-- REQUIREMENT --
Please report how many lines of the data below contain the string "star", with case-sensitive matching. Give only the number.

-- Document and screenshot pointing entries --
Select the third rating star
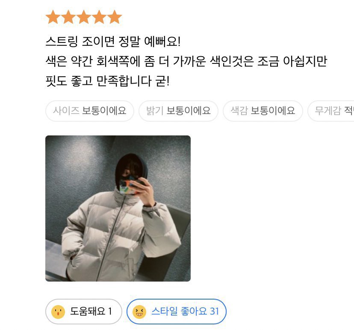This screenshot has width=354, height=330. [x=84, y=17]
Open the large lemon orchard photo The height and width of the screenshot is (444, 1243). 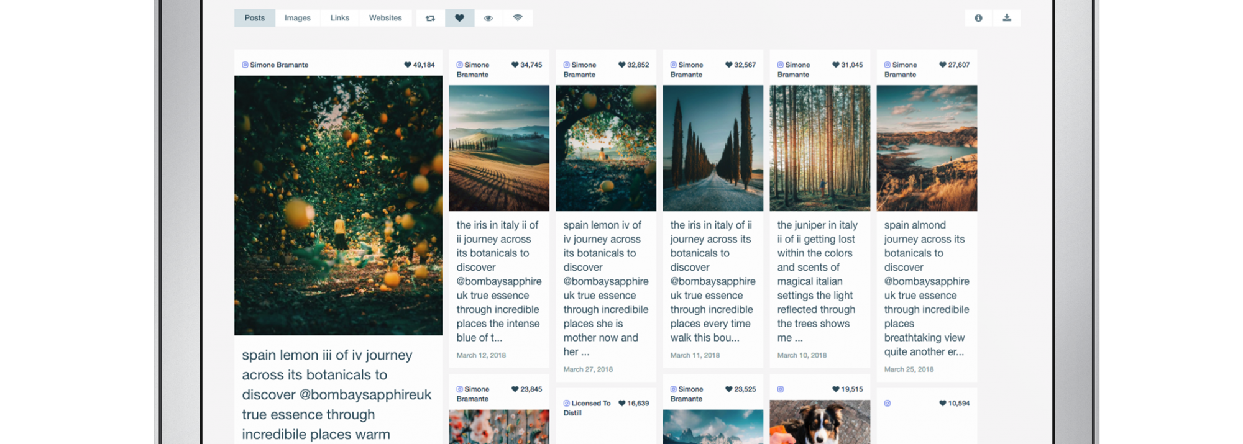[338, 205]
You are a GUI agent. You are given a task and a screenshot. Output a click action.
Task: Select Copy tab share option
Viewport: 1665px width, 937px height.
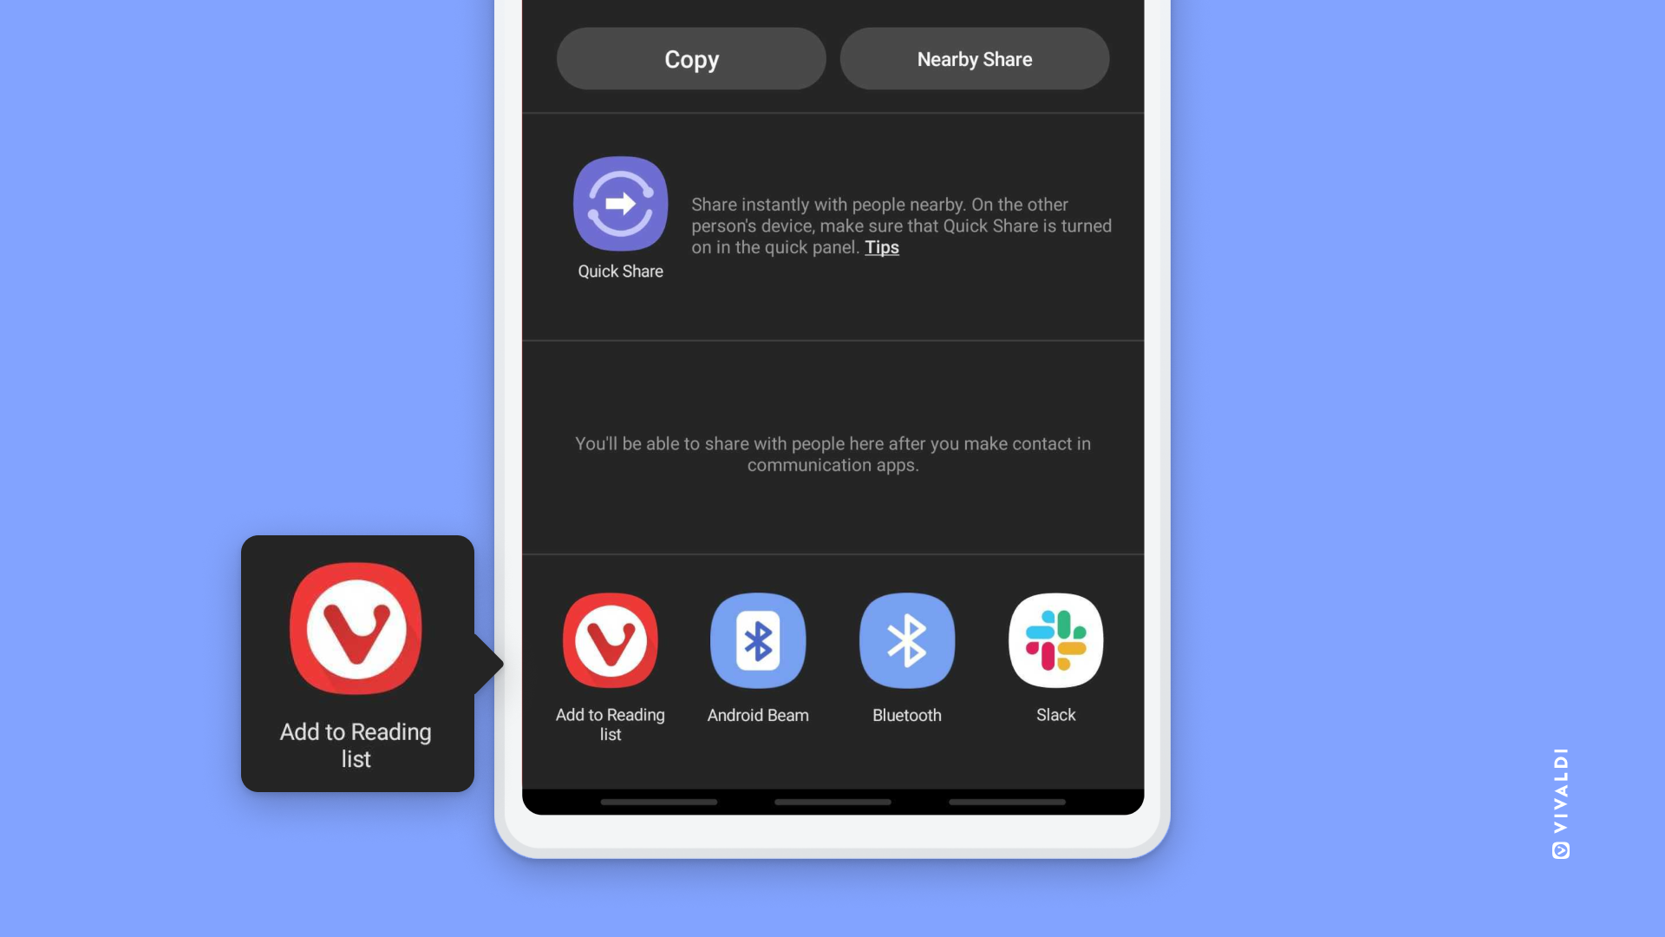coord(690,58)
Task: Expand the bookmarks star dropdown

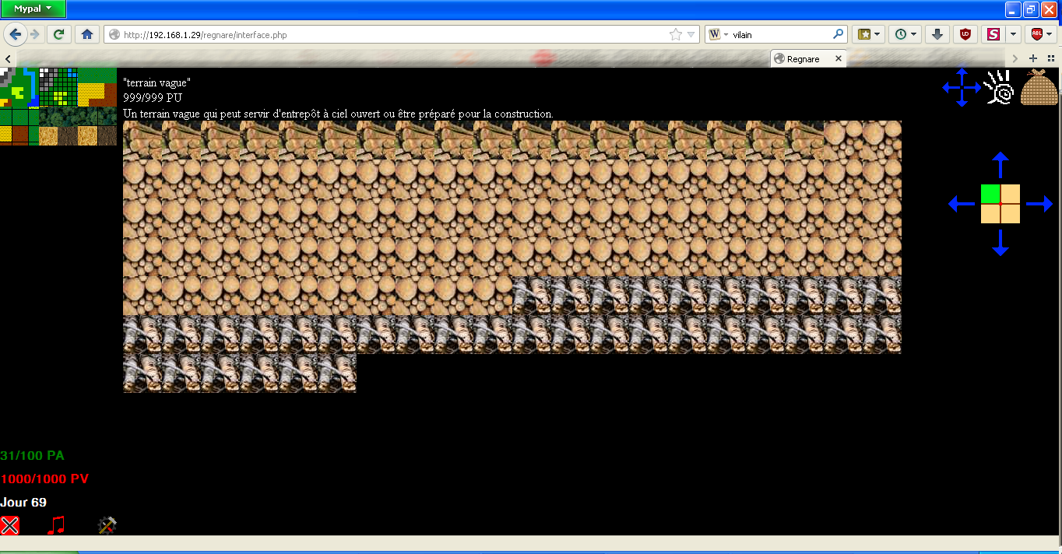Action: point(868,34)
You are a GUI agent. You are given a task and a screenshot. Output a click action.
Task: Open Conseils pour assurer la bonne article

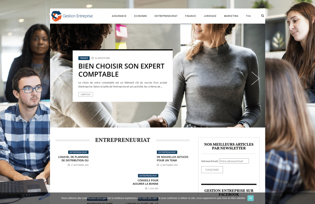(x=145, y=182)
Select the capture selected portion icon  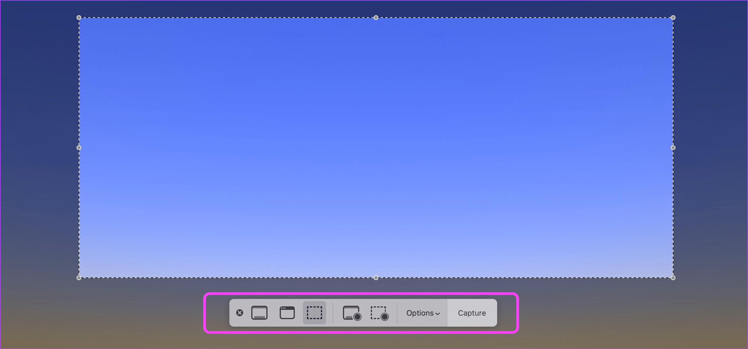pyautogui.click(x=314, y=312)
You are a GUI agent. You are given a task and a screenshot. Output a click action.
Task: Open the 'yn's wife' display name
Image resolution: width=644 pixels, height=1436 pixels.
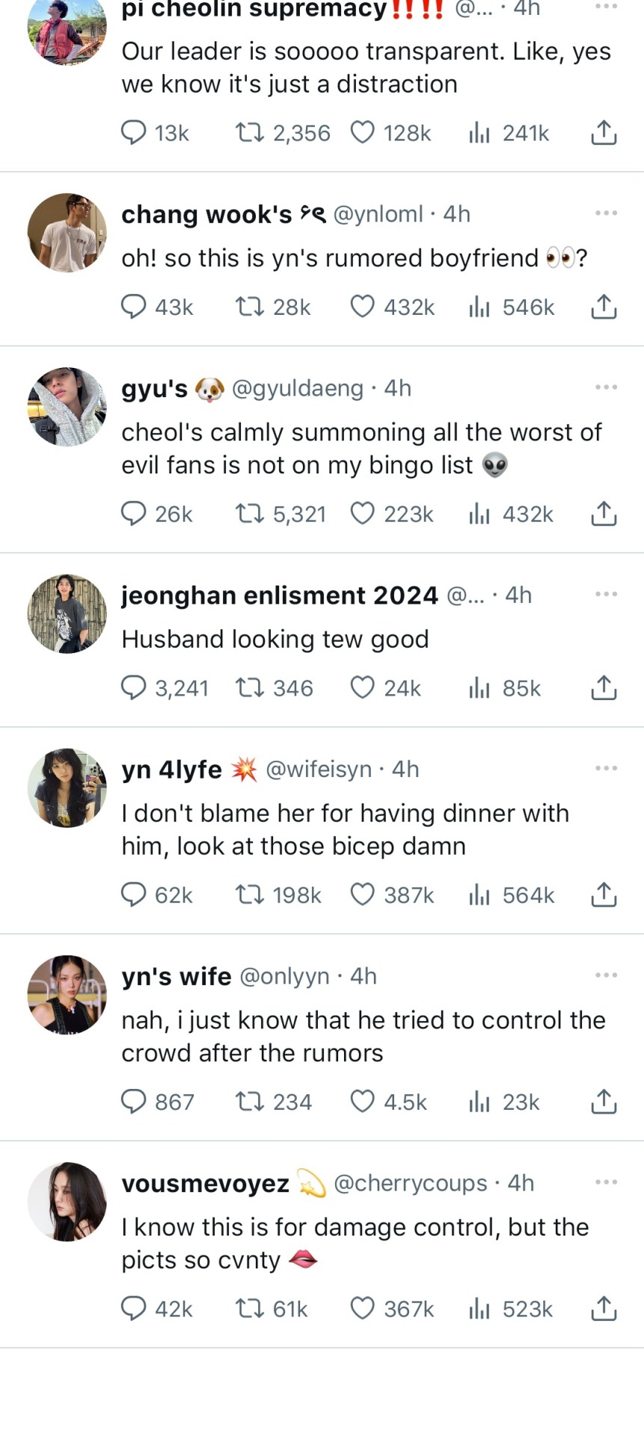177,976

-- RESPONSE FOR THIS EXERCISE --
2